De andere weermodellen zijn ook fors met windstoten tussen de 170 km/u en 230 km/u. De meeste modellen laten het hoogtepunt, dus het sting jet event, boven de Atlantische Oceaan gebeuren. Er zijn daarnaast ook wat modellen en individuele ensembleleden die het hoogtepunt boven Groot-Brittannië laten plaatsvinden. De PASCAL-kansen op windstoten van ≥200 km/u in Ierland en Noord-Ierland liggen op 12% op basis van het EPS van gisteravond.
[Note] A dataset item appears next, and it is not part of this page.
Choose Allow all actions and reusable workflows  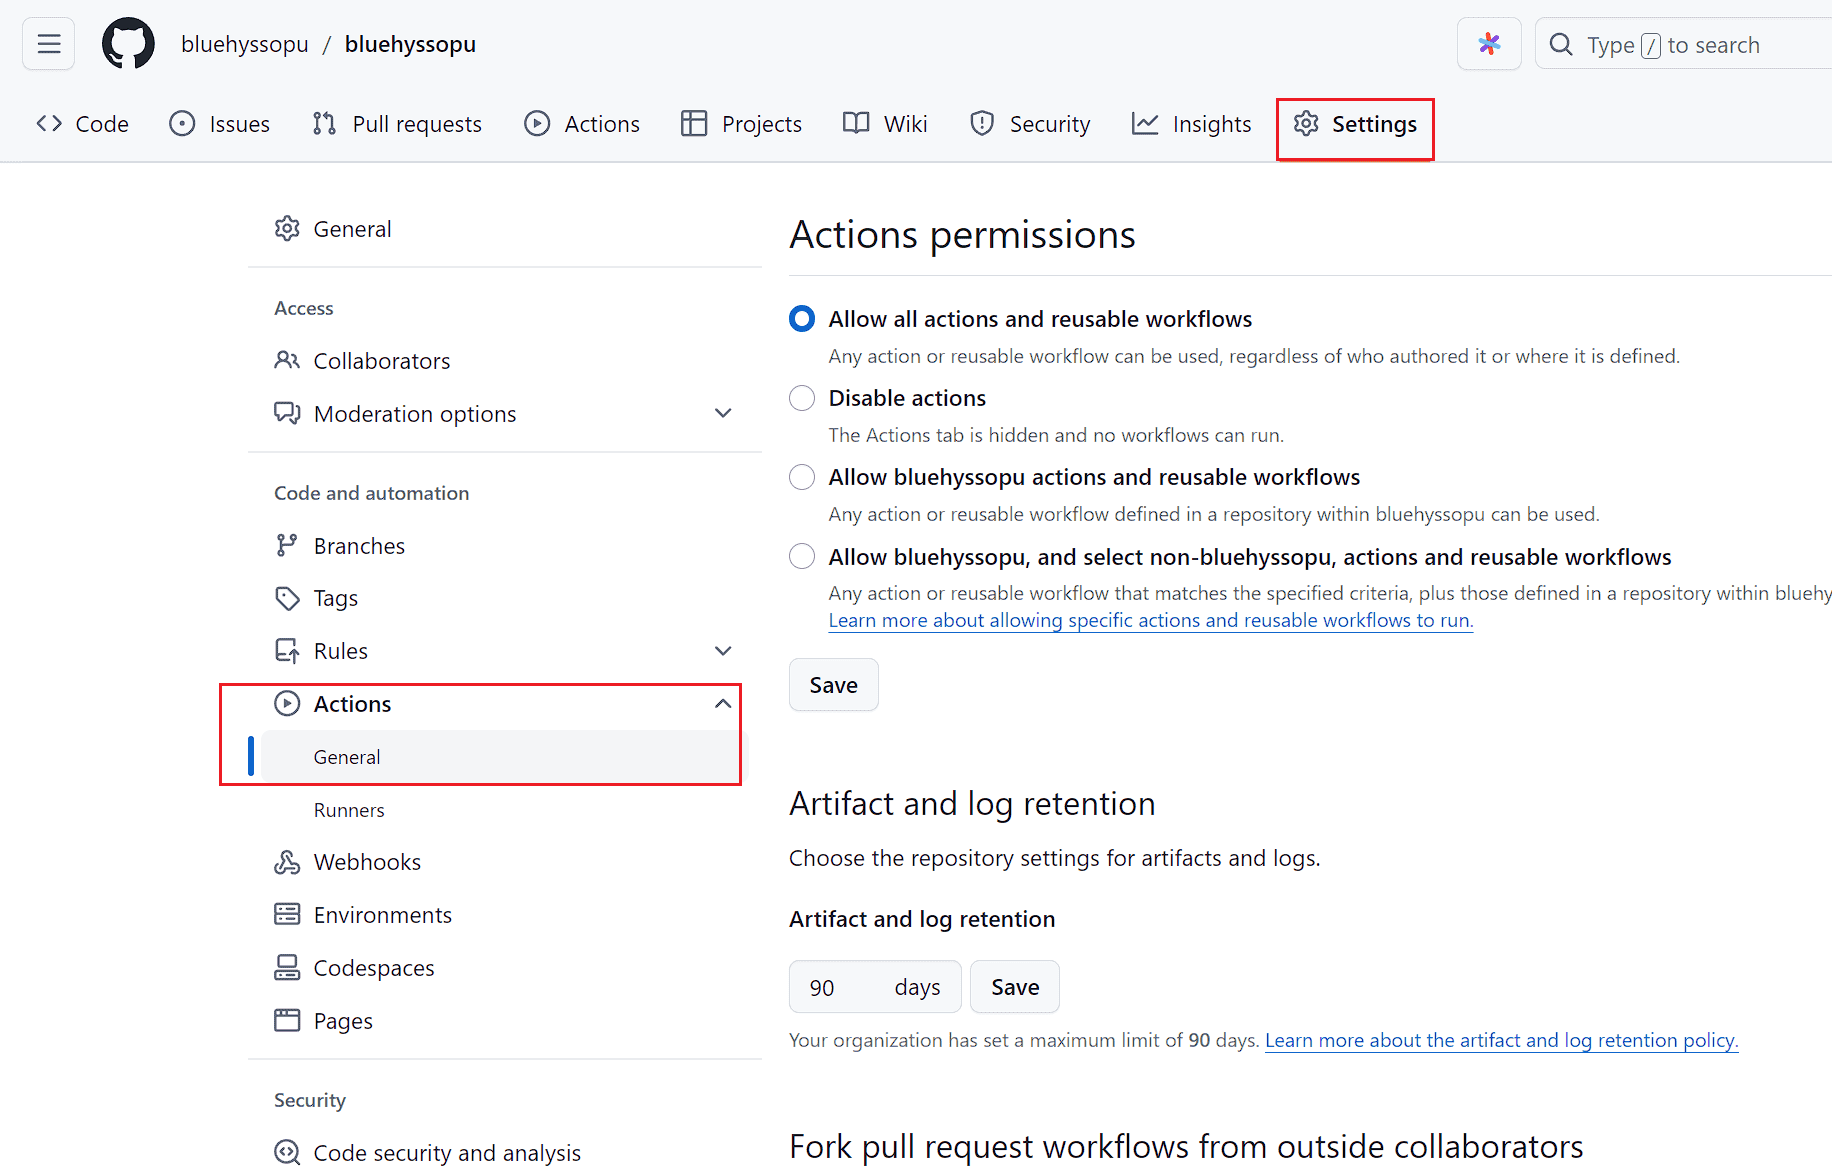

Ter vergelijking, het windstotenrecord in Ierland ligt op 200 km/u. Een meerderheid van de weermodellen en individuele ensembleleden komen met windstoten van tenminste 150 km/u in Groot-Brittannië.

Er is ook nog een kans dat het lagedrukgebied boven de Atlantische Oceaan plaatsvindt, dan gebeurt er niet zoveel bijzonders in Groot-Brittannië. Maar dat is een mogelijkheid die wordt ondersteund door een minderheid van de weermodellen. Op dit moment lijken mij zeer zware windstoten tot 150 km/u, of zelfs iets meer, wel een realistische mogelijkheid. Maar voor dit soort details moeten we dichterbij het event zitten.

Wordt dit storm Eówyn?

Indien deze berekeningen in de komende dagen bevestigd worden, dan zullen de Met Office en Met Éireann zeer waarschijnlijk code oranje afkondigen. Zelfs code rood is dan niet uitgesloten, maar dat is iets wat pas kort van te voren wordt beslist vanwege de inherente onzekerheid rondom een lagedrukgebied zoals deze. Als er code oranje wordt afgekondigd vanwege dit systeem, dan krijgt het de naam Eówyn.